_Task goal_
For this task, copy all of the data below exactly and skip the pictures.

Collected data entries:
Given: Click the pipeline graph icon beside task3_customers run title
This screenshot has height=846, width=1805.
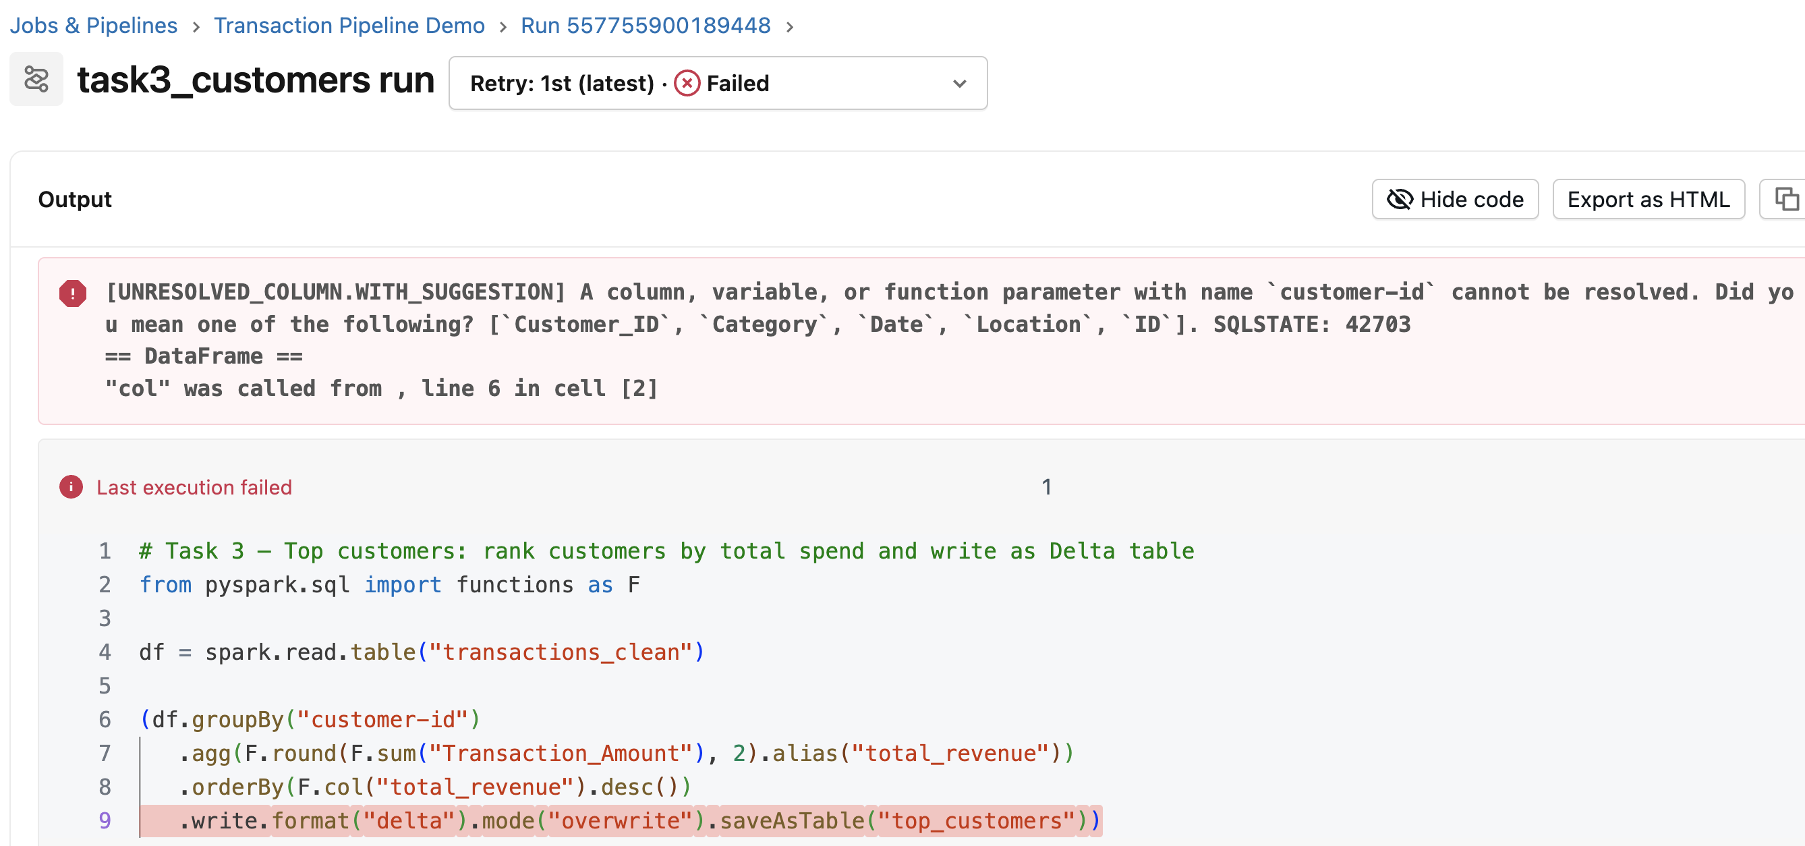Looking at the screenshot, I should 36,79.
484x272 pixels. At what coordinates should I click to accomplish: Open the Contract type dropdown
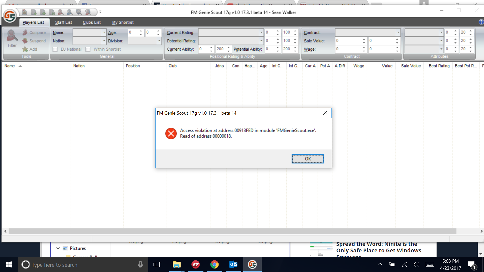click(398, 32)
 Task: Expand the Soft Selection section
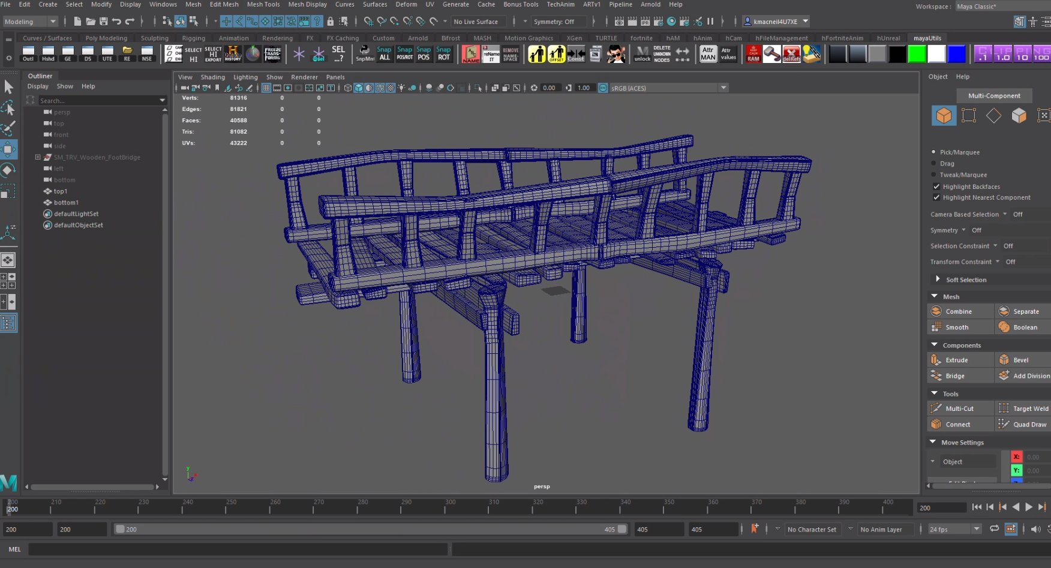tap(938, 279)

_Expected output_
Given: Click the pipeline graph icon beside task3_customers run title
This screenshot has height=846, width=1805.
Looking at the screenshot, I should 36,79.
484x272 pixels. At what coordinates should I click to accomplish: Open the Contract type dropdown
click(398, 32)
 Task: Expand the Soft Selection section
tap(938, 279)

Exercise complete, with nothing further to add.